I see a diet in my future, but today, I still have a few pieces of rich, dark chocolate in a box, a Christmas gift from our nephew, Paul, who lives in Amsterdam. When Paul said he was coming for a visit, I e-mailed and asked if he could bring me just a couple pieces of the fantastic chocolate from Puccini Bomboni, a shop we visited in Amsterdam last June.We met up with Paul at his mother’s house in Dundee, Ore., on Christmas Eve, and he hadn’t forgotten the chocolates. Unfortunately, the deep blue Puccini Bomboni box he gave me contained more than just two pieces.Today, the waistband of my pants feels too tight. Either the jeans shrunk again or I ate too much throughout the past year, and especially over the recent holidays. I can’t begin a diet with those incredible chocolates in my house, so I’ll have to eat them today. Then there’s that leftover apple pie I made for Christmas. If my husband and I each eat two pieces, the pie will be gone and I’ll be ready to diet … unless I postpone it until after our New Year’s Eve party. Crumpled wrapping paper still covers the floor and the cat has shredded the tissue. I haven’t turned on the Christmas tree lights today or opened the latest batch of cards. I’m tired and a cold sore has sprouted on my lip from eating too much chocolate. The holiday is over and the phone has sprung back to life with urgent business calls. I’d like to crawl into bed with a good book, a cup of tea, a slice of pie with ice cream, and a few pieces of Puccini Bomboni chocolate, but responsibilities are calling.Ah, if only times were simpler so that we wouldn’t feel so drained — and broke — by the time the holidays are over.
We long for more and more, but sometimes lean holidays create the most special memories, standing out because of their simplicity rather than being lost in the over-abundance of food and commercialism.
When my older brothers were children in the 1930s, they didn’t have expectations of grand gifts under the tree. I remember my mother telling me, “One year, we didn’t have money to buy any Christmas gifts at all, so I took a jelly glass out of the cupboard and wrapped it for your brothers to share.”

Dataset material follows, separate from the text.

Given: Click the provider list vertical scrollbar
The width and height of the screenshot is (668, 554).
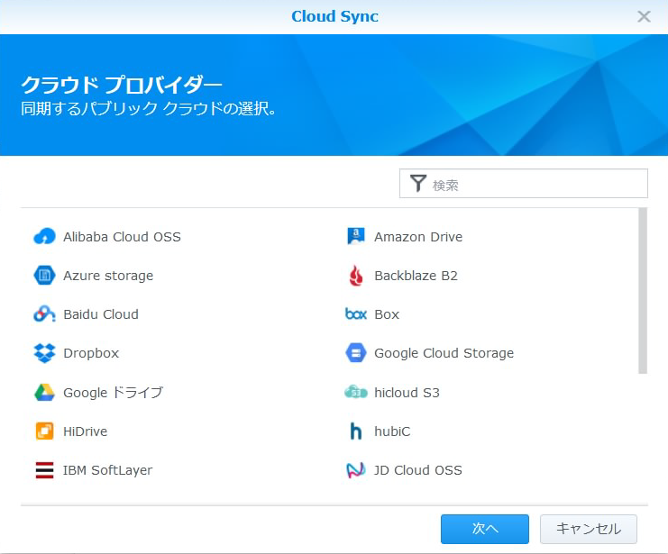Looking at the screenshot, I should click(x=643, y=290).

A few days ago as neighbors gathered around a piano singing carols at a Christmas party, I remembered a Christmas when I was a child, standing the doorway of our house in Kelso on a crisp, dark December evening listening to carolers. The gift of music coming from the sidewalk was not expensive or hi-tech, but it created a lasting memory.
When I was a child, Mom often made gifts, and we made Christmas cards together from used greeting cards, construction paper trimmed with pinking shears, and little scraps of ribbon. We didn’t buy new tree ornaments every year to create a different theme, and re-visiting the familiar ornaments each December was like seeing old friends.

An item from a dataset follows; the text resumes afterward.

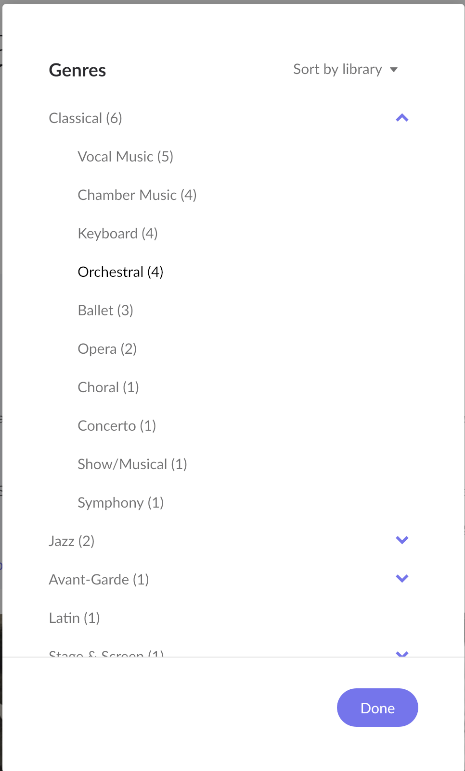Select the Jazz (2) genre

tap(72, 541)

As 2007 ends, I finish my rich Puccini Bomboni chocolates and sugar-glazed apple pie. I toss the crushed wrapping paper from gifts into the trash can and pack away this year’s fish-themed Christmas decorations. I wonder — is a diet just about food, or can I use the same principles to celebrate next Christmas with more simplicity, not obscuring the joy of the season with an overabundance of material things — or rich, dark chocolate?